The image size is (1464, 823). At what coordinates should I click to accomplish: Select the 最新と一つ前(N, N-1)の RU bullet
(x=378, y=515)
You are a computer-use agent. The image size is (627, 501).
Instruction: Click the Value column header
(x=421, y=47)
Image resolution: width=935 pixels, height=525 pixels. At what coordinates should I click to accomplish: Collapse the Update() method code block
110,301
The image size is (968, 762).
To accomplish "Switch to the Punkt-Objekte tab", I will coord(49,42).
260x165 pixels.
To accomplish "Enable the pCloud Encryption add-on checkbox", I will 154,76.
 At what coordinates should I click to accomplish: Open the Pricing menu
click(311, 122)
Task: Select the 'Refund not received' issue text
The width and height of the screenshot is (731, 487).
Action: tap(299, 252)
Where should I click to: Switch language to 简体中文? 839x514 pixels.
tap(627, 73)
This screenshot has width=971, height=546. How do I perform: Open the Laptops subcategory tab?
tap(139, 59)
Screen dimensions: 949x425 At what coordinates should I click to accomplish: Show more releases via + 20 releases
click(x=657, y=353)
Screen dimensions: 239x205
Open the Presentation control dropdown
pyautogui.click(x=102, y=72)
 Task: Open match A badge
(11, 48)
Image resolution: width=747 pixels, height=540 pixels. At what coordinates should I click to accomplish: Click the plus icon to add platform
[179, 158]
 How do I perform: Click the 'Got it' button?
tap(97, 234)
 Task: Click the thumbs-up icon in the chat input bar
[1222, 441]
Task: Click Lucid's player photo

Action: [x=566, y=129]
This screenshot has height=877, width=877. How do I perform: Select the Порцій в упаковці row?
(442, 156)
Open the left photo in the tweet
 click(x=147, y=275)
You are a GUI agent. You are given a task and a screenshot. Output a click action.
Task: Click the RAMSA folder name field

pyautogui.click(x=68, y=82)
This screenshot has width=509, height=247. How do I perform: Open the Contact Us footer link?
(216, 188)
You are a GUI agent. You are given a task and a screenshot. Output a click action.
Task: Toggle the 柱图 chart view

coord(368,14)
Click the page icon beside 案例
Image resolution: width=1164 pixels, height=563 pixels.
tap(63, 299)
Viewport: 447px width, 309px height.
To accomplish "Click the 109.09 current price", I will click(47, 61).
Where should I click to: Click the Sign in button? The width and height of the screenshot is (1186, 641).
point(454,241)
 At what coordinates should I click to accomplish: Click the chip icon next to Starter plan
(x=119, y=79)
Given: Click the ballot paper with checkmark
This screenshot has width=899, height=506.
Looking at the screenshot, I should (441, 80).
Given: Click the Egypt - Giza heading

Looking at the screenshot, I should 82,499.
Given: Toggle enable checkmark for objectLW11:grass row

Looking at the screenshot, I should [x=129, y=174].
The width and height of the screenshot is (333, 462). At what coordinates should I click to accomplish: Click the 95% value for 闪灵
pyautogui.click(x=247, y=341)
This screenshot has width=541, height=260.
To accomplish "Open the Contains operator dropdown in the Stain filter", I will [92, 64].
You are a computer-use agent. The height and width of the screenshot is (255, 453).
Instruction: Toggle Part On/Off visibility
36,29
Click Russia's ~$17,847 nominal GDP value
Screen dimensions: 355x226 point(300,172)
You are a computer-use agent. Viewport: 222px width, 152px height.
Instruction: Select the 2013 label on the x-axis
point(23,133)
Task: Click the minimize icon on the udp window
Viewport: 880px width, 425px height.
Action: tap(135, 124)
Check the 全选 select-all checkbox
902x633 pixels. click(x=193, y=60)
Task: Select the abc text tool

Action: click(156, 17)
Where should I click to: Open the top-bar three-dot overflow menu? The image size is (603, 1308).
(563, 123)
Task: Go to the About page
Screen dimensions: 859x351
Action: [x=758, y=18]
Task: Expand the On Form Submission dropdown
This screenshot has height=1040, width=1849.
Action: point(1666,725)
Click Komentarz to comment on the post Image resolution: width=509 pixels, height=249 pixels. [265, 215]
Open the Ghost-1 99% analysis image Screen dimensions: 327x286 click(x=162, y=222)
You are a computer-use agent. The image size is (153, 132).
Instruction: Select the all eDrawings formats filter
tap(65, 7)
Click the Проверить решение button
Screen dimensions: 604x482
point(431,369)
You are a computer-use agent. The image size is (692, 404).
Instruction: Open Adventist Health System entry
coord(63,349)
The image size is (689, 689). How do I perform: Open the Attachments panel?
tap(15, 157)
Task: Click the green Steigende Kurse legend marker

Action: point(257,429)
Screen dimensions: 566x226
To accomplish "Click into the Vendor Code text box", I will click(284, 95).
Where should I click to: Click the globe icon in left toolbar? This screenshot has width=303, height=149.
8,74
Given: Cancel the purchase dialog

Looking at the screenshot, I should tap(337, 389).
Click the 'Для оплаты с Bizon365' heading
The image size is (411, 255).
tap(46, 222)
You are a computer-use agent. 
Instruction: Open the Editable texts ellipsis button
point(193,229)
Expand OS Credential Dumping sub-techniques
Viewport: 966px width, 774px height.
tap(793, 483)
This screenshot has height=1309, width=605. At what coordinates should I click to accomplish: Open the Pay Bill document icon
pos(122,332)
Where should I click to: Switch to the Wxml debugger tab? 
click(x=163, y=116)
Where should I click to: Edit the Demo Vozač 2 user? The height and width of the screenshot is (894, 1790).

**Task details**
When a line in the data holds the word "agent", show that line.

**Answer to the exercise**
You are a computer-use agent. The image size is (627, 501).
You are a GUI agent. You are given a task and a screenshot. Output a click action.
You are a GUI agent. You are given a task and a screenshot. Output a click action.
You are a computer-use agent. The height and width of the screenshot is (255, 453).
You are a computer-use agent. Viewport: 222px width, 152px height.
You are a computer-use agent. The image size is (153, 132).
You are a computer-use agent. The image size is (692, 404).
You are a computer-use agent. 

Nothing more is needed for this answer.